[What needs to be done]
Reproduce verbatim the data from the line containing "654x454 pixels. At" through the line containing "click(21, 41)", both lines included, omitting the pictures.

[Records provided]

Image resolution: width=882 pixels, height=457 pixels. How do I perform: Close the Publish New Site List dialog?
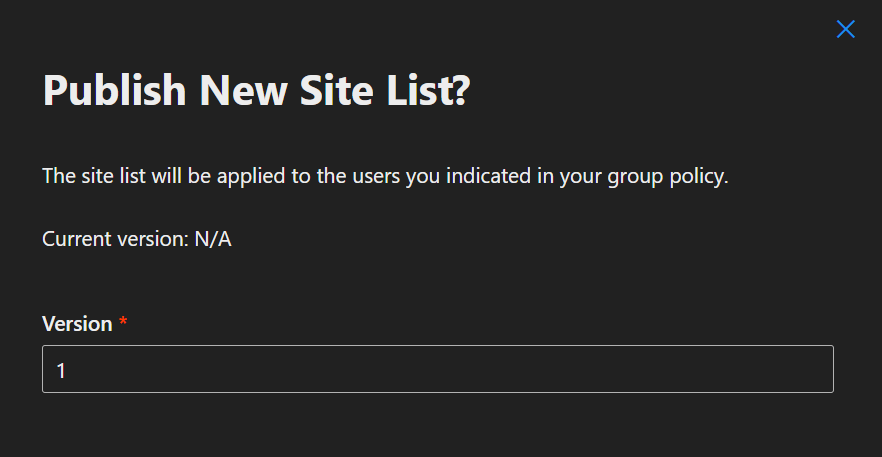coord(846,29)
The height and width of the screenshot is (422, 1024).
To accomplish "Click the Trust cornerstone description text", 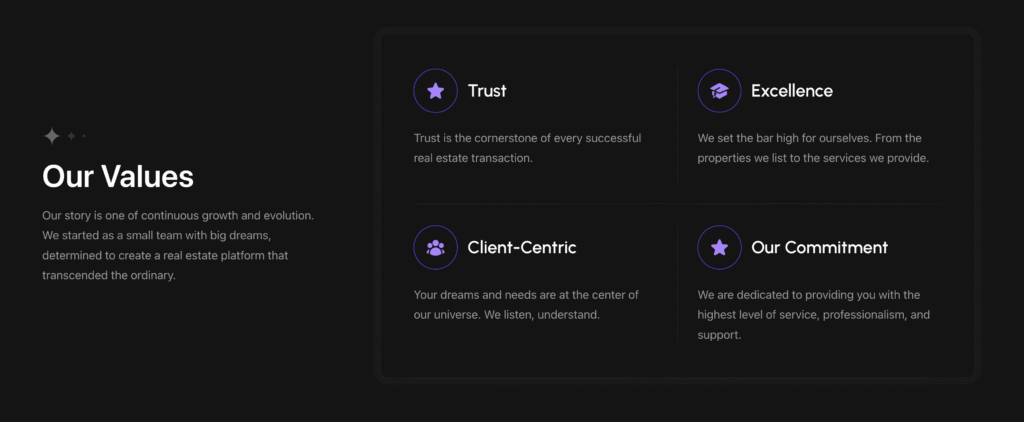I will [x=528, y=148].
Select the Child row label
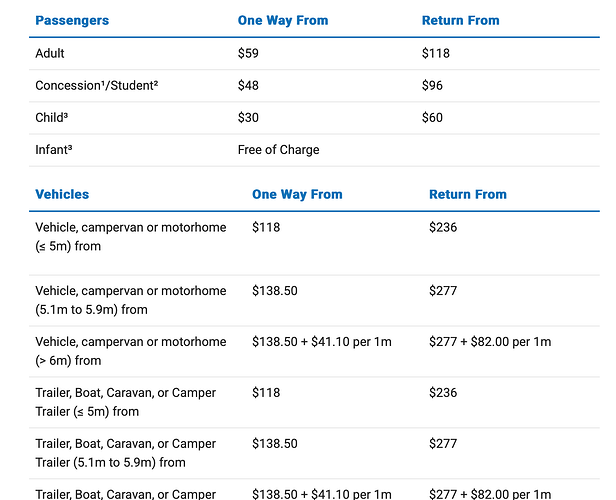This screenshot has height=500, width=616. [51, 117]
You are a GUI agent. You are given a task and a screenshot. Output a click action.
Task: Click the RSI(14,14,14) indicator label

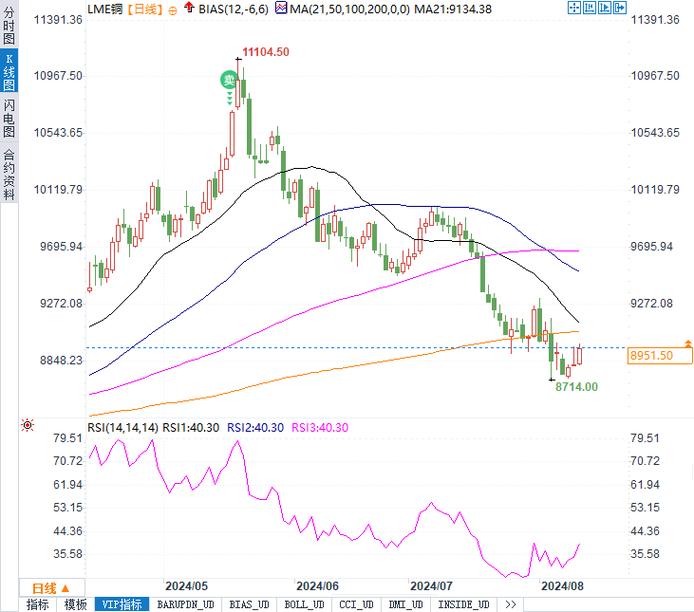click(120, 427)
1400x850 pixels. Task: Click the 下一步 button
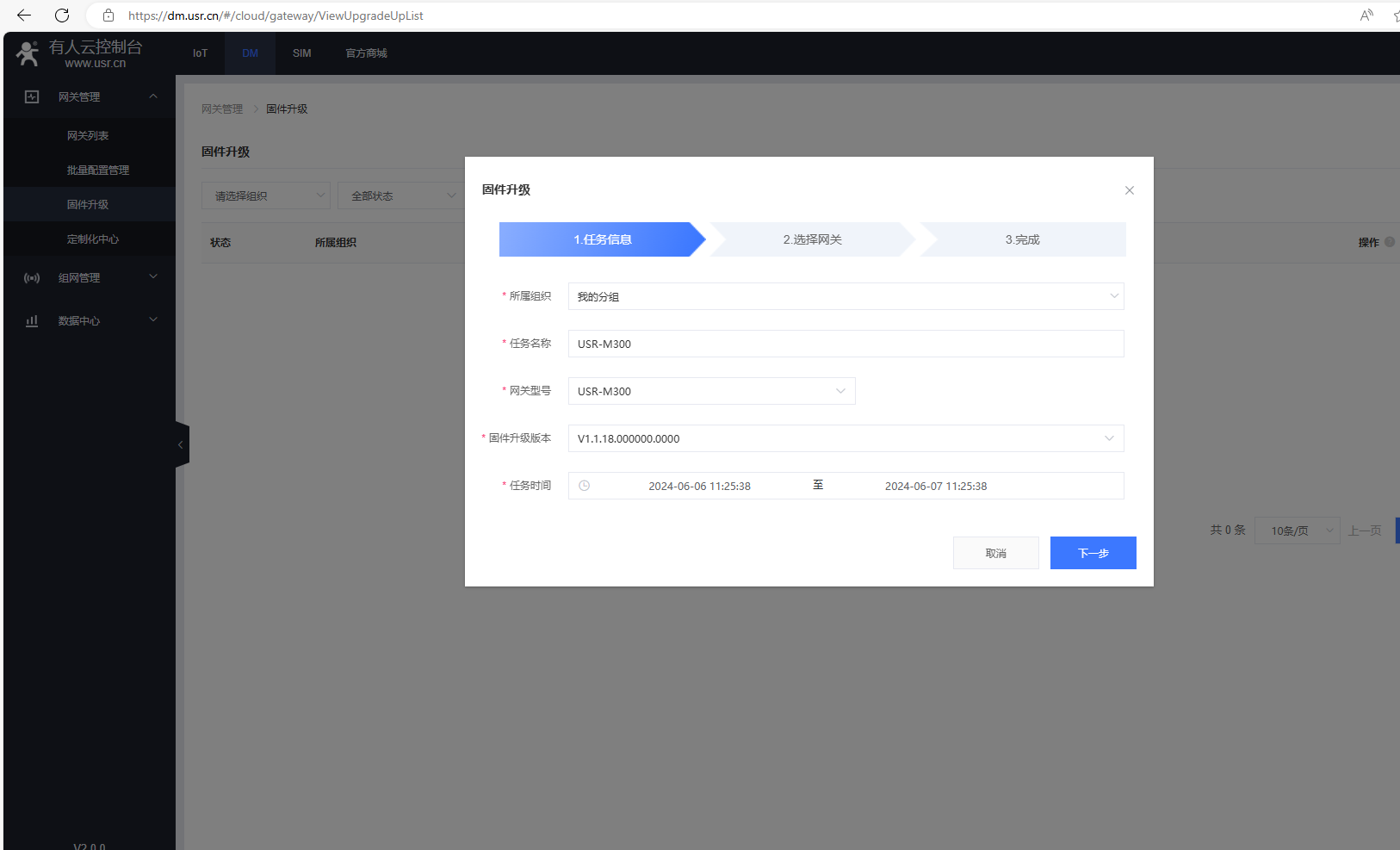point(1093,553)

--

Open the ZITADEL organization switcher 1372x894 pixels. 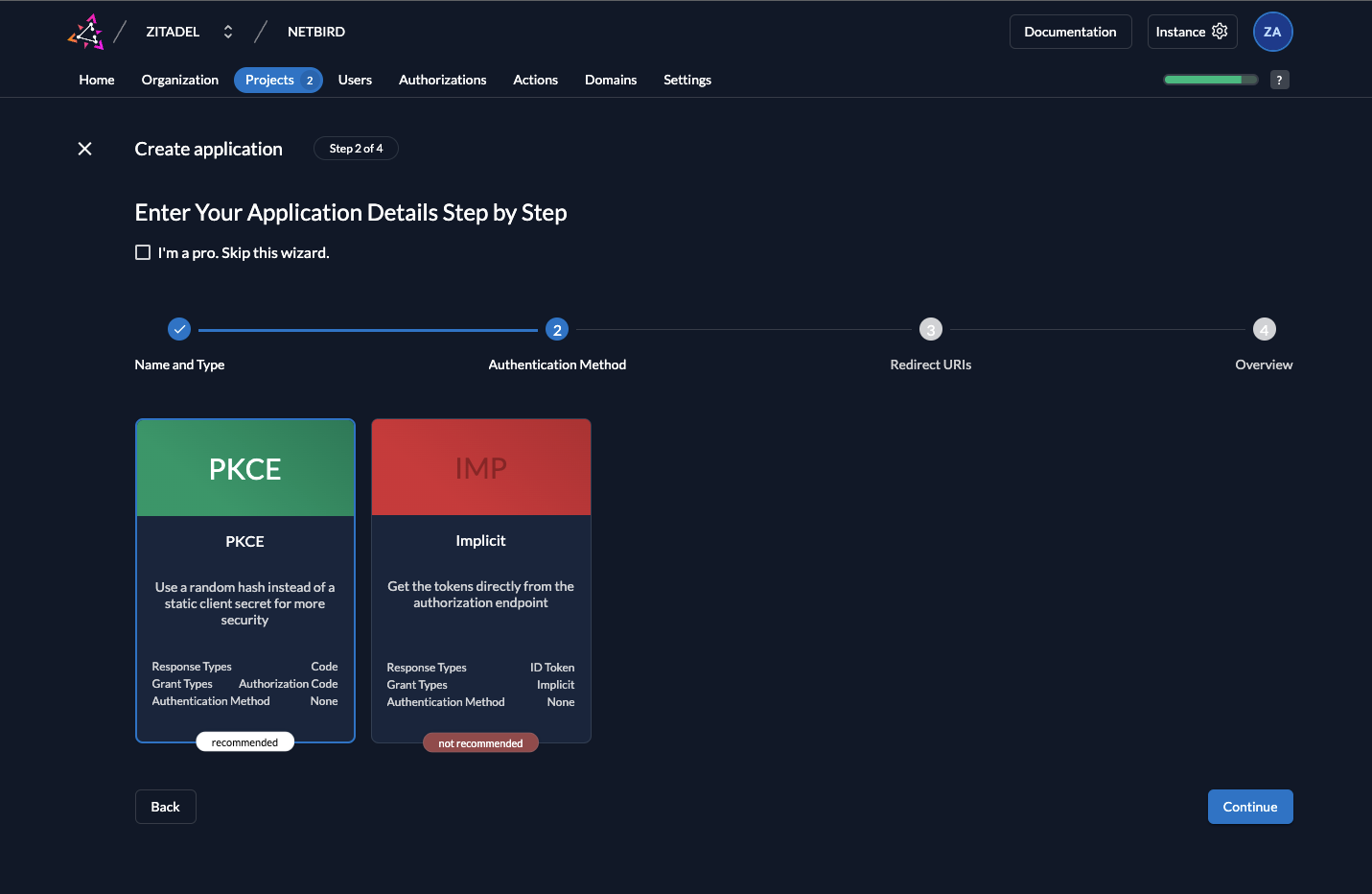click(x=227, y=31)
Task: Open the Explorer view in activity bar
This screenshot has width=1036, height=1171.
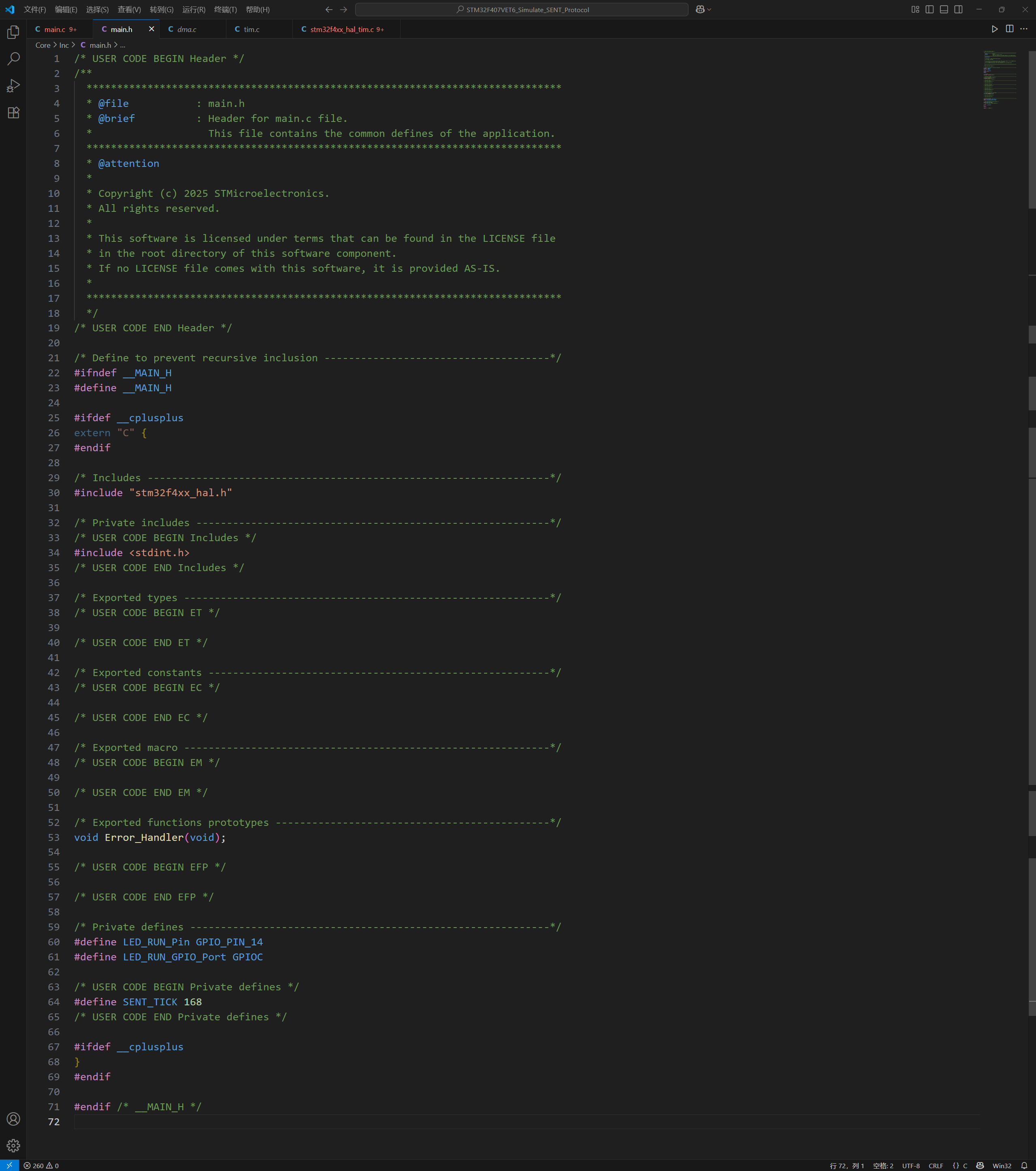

* * *

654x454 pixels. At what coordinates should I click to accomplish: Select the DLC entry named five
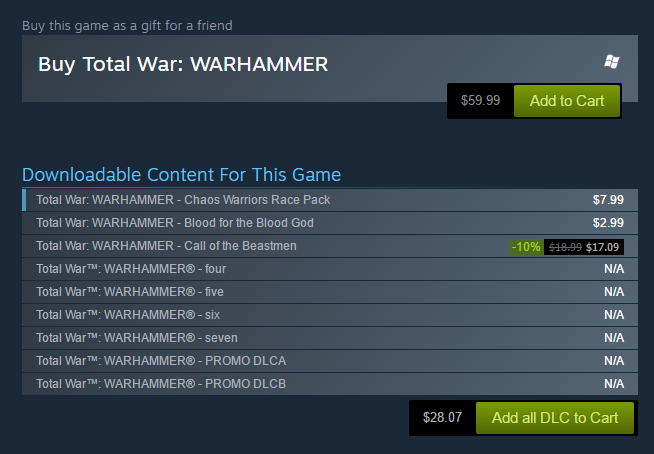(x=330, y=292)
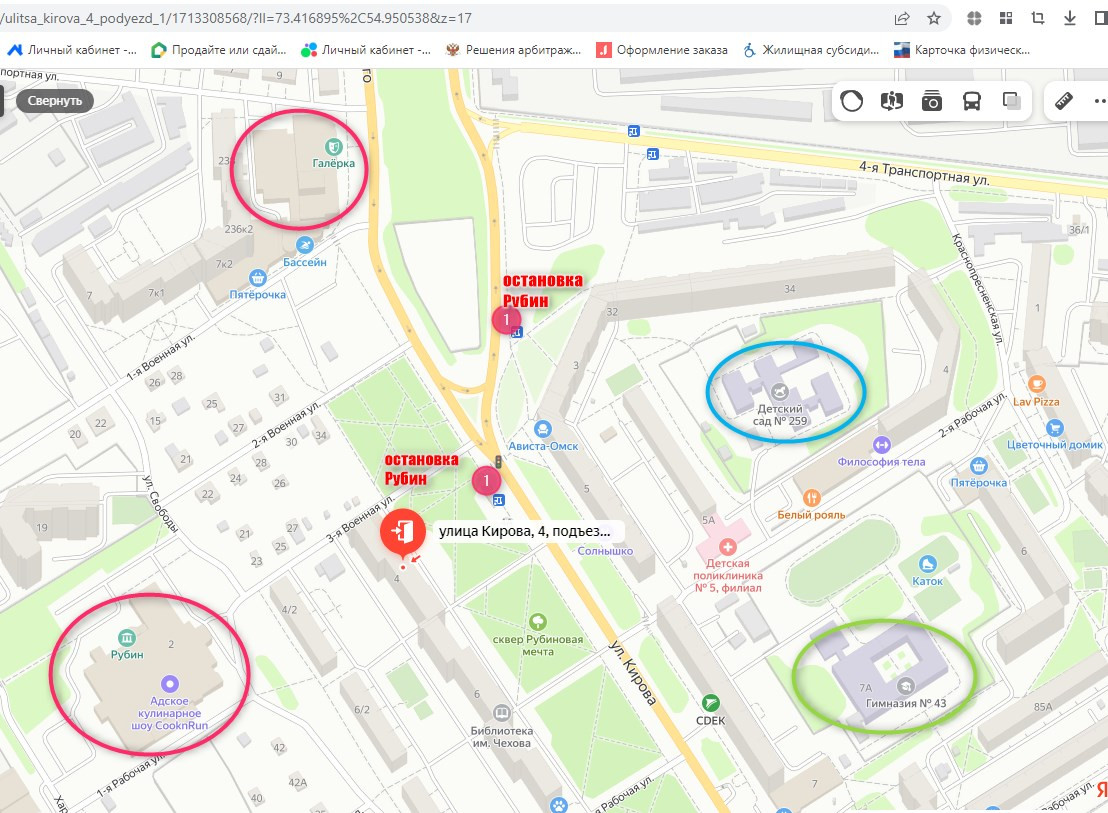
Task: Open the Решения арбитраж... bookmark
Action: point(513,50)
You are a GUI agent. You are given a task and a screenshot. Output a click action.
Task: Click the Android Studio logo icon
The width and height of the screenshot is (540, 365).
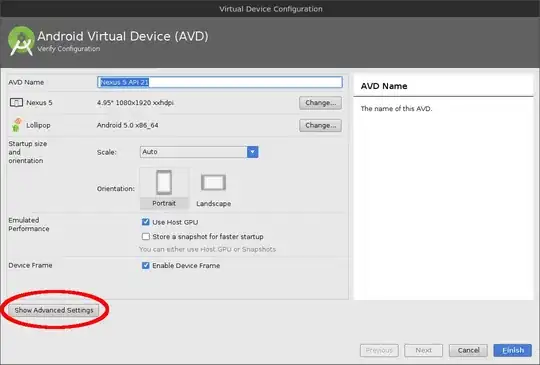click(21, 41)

[Final result]
654x454 pixels. At what coordinates should I click to accomplish: Select the DLC entry named five
(x=330, y=292)
Task: Open the Решения арбитраж... bookmark
Action: point(513,50)
You are a GUI agent. You are given a task and a screenshot. Output a click action.
Task: Click the Android Studio logo icon
The width and height of the screenshot is (540, 365).
click(21, 41)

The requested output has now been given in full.